■ EXERCISE TASK: Extract the items below, beginning with the line containing "Task: Switch to the Upvoted tab" and continuing through the line containing "I will coord(256,180).", and reproduce those lines verbatim.

(Collected data entries)
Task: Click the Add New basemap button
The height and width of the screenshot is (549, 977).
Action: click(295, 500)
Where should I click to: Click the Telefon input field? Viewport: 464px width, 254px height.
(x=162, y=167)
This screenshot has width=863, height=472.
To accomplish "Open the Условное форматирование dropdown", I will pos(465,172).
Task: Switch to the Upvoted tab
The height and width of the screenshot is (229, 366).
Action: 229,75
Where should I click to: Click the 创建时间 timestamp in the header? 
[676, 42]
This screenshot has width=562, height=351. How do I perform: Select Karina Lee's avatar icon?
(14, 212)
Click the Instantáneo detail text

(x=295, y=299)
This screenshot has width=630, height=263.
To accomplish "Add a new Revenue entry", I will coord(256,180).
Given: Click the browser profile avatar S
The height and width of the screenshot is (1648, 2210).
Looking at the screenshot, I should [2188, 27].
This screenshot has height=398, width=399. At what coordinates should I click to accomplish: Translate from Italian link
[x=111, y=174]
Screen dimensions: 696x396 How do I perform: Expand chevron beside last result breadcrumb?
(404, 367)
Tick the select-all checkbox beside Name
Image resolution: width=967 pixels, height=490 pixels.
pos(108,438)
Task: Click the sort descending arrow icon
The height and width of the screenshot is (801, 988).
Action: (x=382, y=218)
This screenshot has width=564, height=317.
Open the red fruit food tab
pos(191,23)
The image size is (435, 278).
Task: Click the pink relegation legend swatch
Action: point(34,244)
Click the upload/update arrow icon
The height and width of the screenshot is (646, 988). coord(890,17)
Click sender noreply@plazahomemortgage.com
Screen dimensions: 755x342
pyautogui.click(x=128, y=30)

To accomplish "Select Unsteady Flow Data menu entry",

■ WRITTEN ANSWER:
Task: Switch to the Upvoted tab
The height and width of the screenshot is (229, 366).
Action: 229,75
Where should I click to: Click the 创建时间 timestamp in the header? 
[676, 42]
This screenshot has width=562, height=351. How do I perform: Select Karina Lee's avatar icon?
(14, 212)
Click the Instantáneo detail text

(x=295, y=299)
This screenshot has width=630, height=263.
To accomplish "Add a new Revenue entry", I will coord(256,180).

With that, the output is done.